#### Selected passage
"""
I am trying to setup a fileserver in different geographical locations on a centos based linux server. Currently I am planning to have two such servers now and will be extending that to other areas in the near future. The file servers should be mirroring itself when a file is added in any of the location(I am yet to arrive at a deletion strategy, but just thinking should allow deletion of files when it is deleted from the primary server). Currently I am thinking I will have apache "directory listing" and rsync to do this work. I just want to know if there are any better tools to do the above. Also I would like to hear some suggestions on a better directory listing script(php/python based). It would be good if this tools has some search capabilities, options to upload files, etc(Am I asking too much ? ;) ).
Note: The current server also hosts a subversion replication. I also thought about committing all files into subversion and get it checked out in the secondary location. But I feel space would be a constraint as I would have keep removing some unwanted files so that I will have diskspace under control, this will not be possible as svn's version history will hold the data
Thanks in advance.
This is an incredibly hard problem to solve in the general case. Geographically-distributed, multi-master replicated filesystems are a topic you can get a PhD in even when you don't solve the whole problem, so a small snippet of PHP or Python is unlikely to get very far.
If you're only handling file adds (no modifications) and there's no possibility of filename collision, the problem becomes much easier and you can get away with a small shell script. Be warned, though, that this isn't a common situation -- you might think it is now, but I'll bet the users' ideas are different.
My advice: find someone who knows about this sort of thing and give them some money to perform a thorough requirements analysis and come up with a solution.
"""
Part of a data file
"""
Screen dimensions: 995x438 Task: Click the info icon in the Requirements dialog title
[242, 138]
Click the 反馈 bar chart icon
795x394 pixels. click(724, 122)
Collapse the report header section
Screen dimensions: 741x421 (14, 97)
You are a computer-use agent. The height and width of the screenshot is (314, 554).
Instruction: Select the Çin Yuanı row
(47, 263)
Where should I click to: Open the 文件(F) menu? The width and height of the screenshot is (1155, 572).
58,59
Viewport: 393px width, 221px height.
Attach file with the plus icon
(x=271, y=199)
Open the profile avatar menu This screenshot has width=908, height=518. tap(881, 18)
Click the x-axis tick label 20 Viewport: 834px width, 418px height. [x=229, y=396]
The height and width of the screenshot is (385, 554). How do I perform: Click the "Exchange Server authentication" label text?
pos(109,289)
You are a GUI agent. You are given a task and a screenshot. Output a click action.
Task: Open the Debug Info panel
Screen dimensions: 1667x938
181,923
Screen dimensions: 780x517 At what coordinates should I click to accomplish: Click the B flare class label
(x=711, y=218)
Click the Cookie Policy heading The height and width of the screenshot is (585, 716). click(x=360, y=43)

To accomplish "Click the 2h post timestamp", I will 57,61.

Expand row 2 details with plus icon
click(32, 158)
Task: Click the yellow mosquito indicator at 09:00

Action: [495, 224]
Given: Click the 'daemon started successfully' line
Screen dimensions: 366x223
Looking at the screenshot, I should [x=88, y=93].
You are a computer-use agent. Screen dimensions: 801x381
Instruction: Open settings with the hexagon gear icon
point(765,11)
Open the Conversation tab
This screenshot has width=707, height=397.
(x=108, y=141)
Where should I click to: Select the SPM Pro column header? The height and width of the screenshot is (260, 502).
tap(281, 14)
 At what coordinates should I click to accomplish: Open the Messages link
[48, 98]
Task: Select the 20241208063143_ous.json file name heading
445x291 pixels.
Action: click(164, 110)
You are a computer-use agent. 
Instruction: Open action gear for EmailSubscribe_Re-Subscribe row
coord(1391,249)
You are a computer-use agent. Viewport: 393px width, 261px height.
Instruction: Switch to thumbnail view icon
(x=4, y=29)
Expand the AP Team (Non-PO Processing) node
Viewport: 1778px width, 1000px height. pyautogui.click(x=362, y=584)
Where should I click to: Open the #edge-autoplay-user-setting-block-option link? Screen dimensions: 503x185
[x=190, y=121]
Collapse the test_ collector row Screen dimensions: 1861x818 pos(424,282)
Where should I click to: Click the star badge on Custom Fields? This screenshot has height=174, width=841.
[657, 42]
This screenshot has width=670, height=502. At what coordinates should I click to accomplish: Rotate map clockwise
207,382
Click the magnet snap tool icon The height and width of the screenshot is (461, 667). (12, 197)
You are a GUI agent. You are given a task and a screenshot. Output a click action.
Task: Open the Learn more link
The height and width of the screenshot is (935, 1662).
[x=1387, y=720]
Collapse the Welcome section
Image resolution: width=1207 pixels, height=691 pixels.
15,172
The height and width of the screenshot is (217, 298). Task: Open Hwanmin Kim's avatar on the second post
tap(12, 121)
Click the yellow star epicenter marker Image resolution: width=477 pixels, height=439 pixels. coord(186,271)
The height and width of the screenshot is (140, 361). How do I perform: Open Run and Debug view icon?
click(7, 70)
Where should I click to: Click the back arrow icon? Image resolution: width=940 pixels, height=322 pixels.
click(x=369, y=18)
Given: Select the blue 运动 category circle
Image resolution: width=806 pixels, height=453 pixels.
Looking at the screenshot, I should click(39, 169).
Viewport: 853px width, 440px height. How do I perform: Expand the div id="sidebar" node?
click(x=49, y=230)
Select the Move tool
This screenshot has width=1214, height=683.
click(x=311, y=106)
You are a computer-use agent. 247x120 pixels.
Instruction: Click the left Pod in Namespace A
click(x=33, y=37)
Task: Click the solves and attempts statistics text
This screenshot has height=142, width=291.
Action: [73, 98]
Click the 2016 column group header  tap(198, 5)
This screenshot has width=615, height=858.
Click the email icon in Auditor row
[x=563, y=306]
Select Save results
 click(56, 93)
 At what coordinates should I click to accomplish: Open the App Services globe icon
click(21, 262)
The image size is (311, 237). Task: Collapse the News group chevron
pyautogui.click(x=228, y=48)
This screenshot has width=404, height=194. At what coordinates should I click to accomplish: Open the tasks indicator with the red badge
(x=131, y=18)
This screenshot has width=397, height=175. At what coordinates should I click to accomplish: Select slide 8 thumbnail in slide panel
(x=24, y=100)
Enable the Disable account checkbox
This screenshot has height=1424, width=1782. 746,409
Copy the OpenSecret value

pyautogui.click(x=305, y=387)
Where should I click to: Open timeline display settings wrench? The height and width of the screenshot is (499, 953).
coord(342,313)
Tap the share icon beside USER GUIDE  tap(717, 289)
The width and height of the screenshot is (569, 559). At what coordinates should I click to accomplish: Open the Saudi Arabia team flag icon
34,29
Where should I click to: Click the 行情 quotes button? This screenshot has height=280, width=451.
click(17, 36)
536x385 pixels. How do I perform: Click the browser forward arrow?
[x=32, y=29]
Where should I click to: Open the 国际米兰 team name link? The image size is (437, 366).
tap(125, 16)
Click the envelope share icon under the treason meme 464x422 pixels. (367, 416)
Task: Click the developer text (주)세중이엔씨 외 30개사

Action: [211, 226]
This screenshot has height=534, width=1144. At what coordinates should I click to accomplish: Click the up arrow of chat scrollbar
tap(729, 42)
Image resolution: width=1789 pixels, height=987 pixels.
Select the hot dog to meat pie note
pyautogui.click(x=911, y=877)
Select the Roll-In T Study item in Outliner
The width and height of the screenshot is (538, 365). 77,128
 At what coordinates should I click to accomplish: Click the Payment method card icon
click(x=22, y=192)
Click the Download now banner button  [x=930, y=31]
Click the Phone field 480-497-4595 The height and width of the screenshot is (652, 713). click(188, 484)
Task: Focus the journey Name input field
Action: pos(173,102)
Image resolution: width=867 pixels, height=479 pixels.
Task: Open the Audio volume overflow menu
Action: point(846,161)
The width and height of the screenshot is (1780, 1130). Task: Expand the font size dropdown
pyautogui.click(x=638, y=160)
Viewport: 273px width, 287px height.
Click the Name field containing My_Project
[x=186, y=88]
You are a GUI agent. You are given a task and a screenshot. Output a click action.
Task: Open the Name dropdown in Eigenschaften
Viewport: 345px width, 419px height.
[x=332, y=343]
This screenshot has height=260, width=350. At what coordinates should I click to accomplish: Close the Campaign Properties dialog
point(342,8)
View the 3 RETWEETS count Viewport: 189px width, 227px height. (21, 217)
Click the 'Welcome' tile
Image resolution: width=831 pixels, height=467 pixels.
"""
#### What you need to do
Can you give what follows in the forum thread about mirroring file servers across locations, continuing it past its last sentence?

#### Result for this task
If "fileserver" means users map drives to this server through something like Samba or NFS, that's the very hard problem Womble described so well. I've seen some systems get kind of close to this, but they don't involve mounted volumes; they use a specific client on every directory-tree involved in the replication scheme and use some complex collision-detection algorithms to make sure things don't get trod on. And multiple-open files like Access databases simply don't work well in this circumstance.
If "fileserver" means a static-file server for a dynamic website, that's much easier. DRBD and Rsync were designed for that kind of workload. That you're having to do a lot of hand-holding suggests something else might be going on, though.
GlusterFS is not a good solution for WAN.
I can only recommend DRBD (Will need to purchase DRBD Proxy), or look at csync2.
I believe you can use something like inotify to trigger csync2 or use lsyncd.
HTH
Brent
Finally I had done this. Have setup a rsync. Along with it I extplorer which provides webbased filemanager capabilities. With these I was able to solve the above mentioned problem, I am yet to move it to production but it is running successfully for the last 4 days.
PS: As per advise, let me go try my PHD :)